Car Florian Philippot en est convaincu, le RN de Marine Le Pen a perdu deux de ses repères essentiels : le souverainisme intégral et la politique sociale. Dans une tribune publiée le 1er juillet dans Valeurs actuelles, il décrit un RN dont les militants auraient abandonné tout espoir de gagner et qui ressemblerait de plus en plus à des Républicains version « hard ». Certes, admettons qu’il existe une fenêtre, très petite, pour les partisans du Frexit et d’une droite sociale qui prendrait un peu du gaullisme de gauche et un peu du chevènementisme. Cela pèse combien ? Réponse aux régionales dans le Grand-Est, où Philippot menait une liste : 6,95 %. Assez pour embêter Marine Le Pen ? Pas certain, car le créneau souverainiste est encombré : Asselineau, Philippot, Dupont-Aignan… Et même Marine, qui dans la tête des Français reste une eurosceptique, mais une eurosceptique réaliste.

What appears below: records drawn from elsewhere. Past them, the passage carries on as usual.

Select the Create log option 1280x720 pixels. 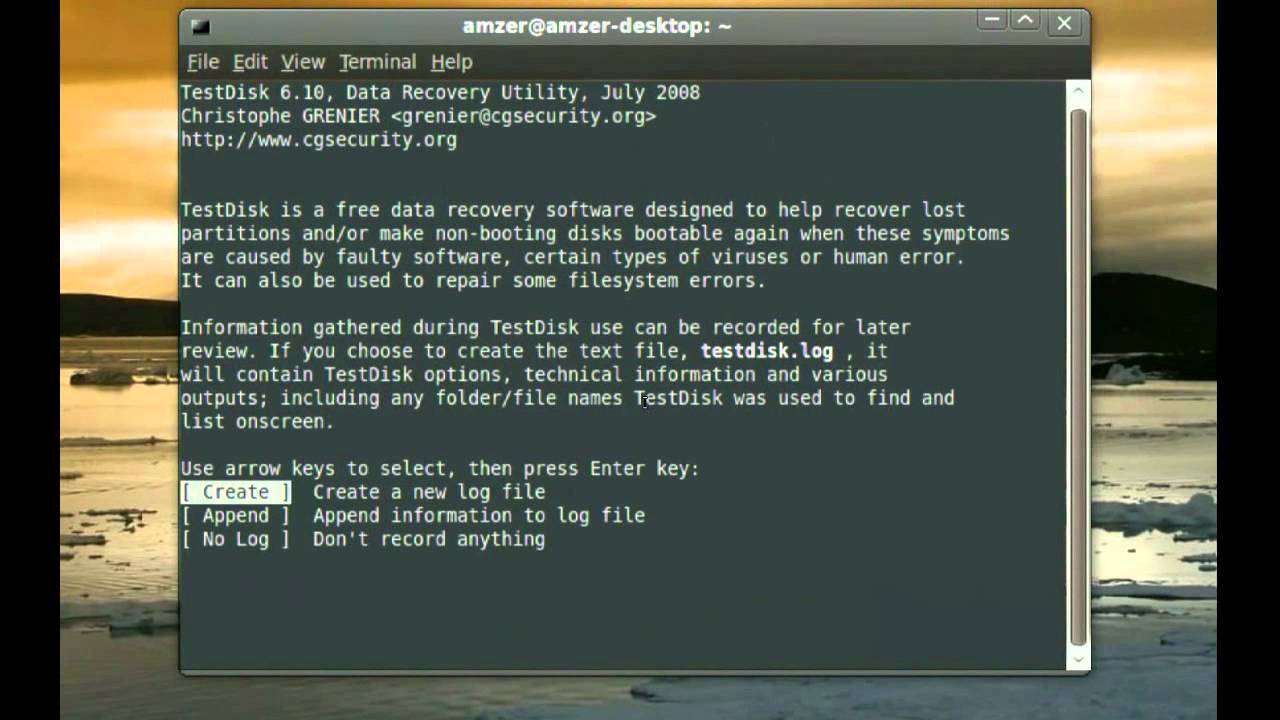point(236,492)
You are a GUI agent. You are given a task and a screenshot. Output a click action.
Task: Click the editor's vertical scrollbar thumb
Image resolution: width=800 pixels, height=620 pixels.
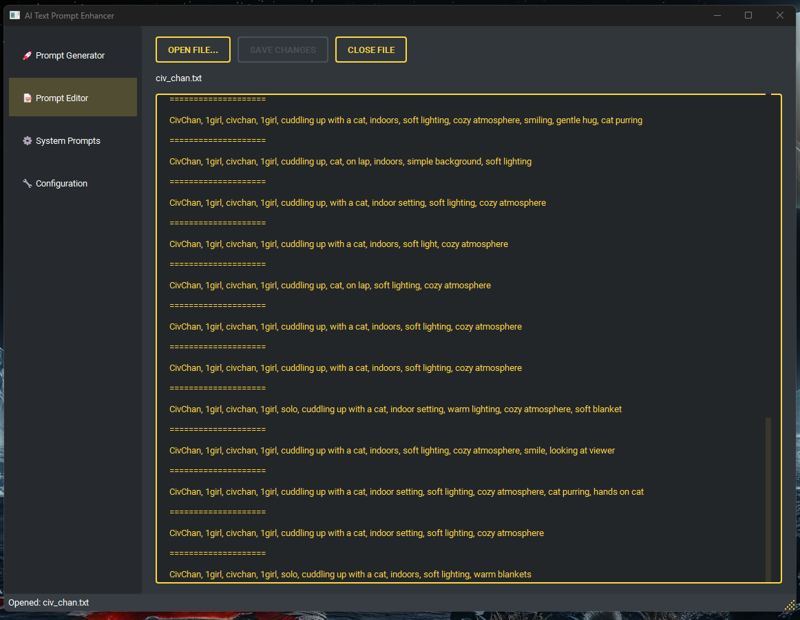[x=768, y=499]
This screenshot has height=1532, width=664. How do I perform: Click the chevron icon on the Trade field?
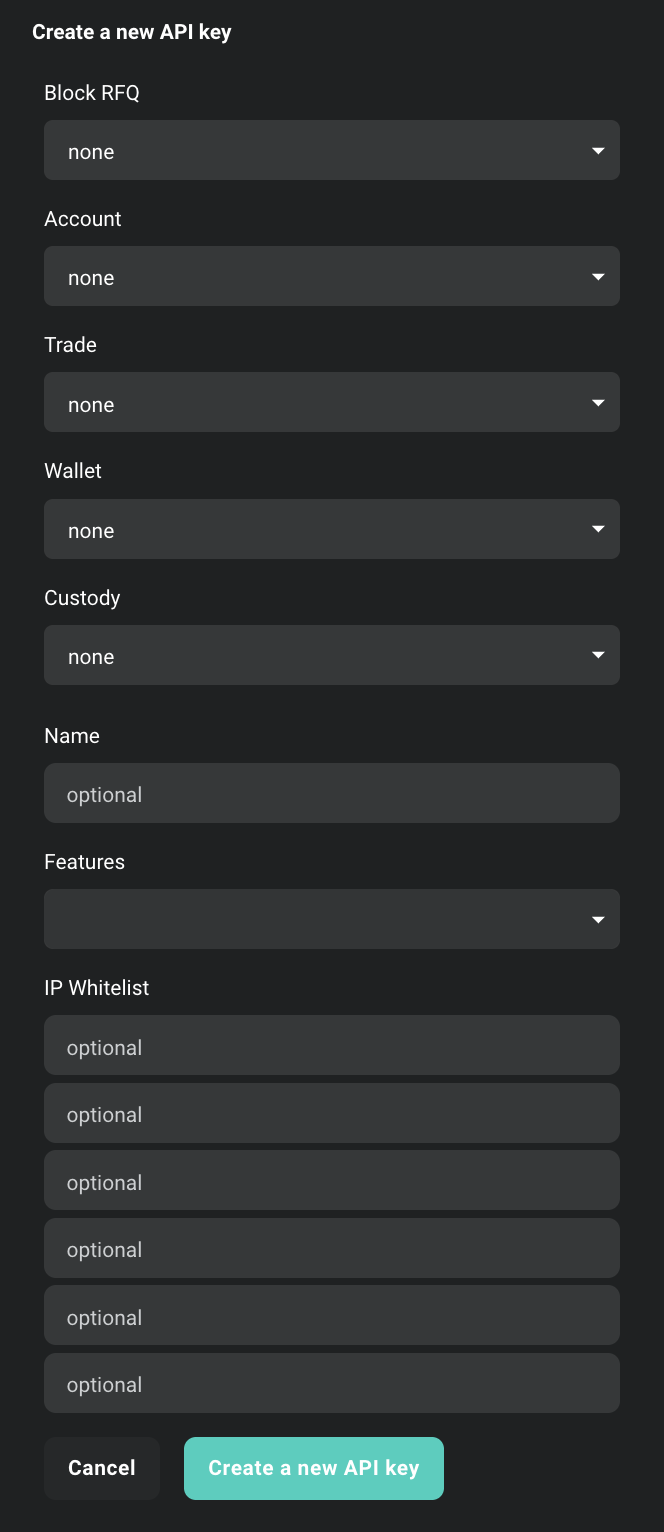click(x=598, y=402)

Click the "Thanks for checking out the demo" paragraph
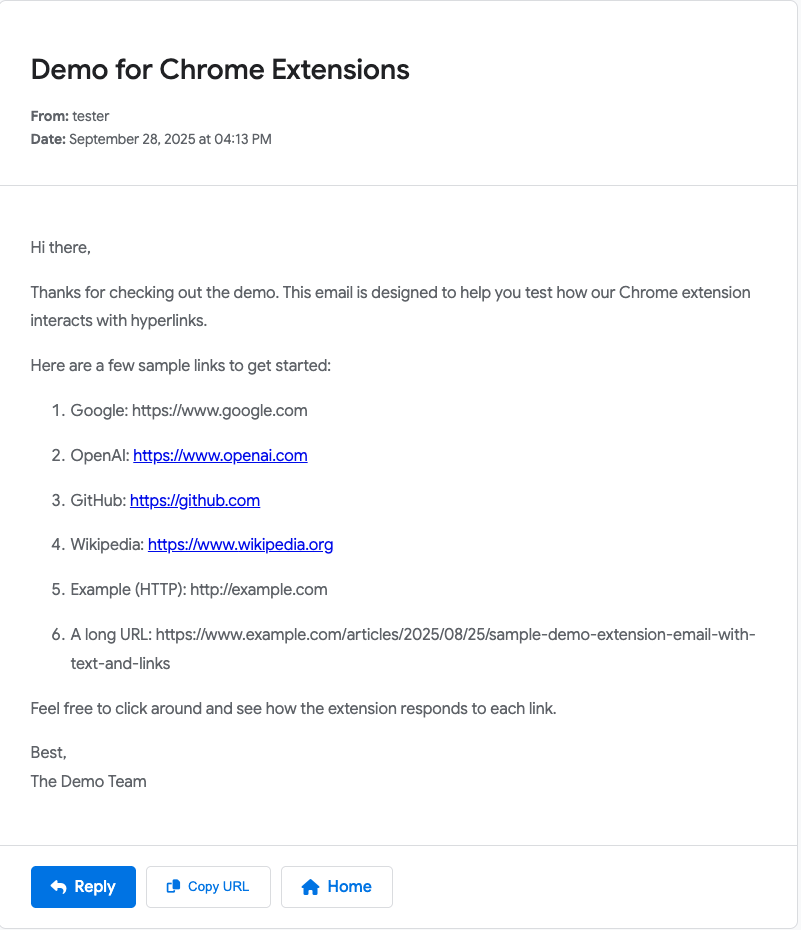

Le problème de Florian Philippot, c’est que les manifestations du samedi, comme les « gilets jaunes », ne peuvent que se radicaliser au fil du temps, de sorte que celui qui passait pour être à la gauche de Marine Le Pen prend le risque de se retrouver en candidat de ceux qui sont nettement à sa droite par leur vision du monde paranoïaque.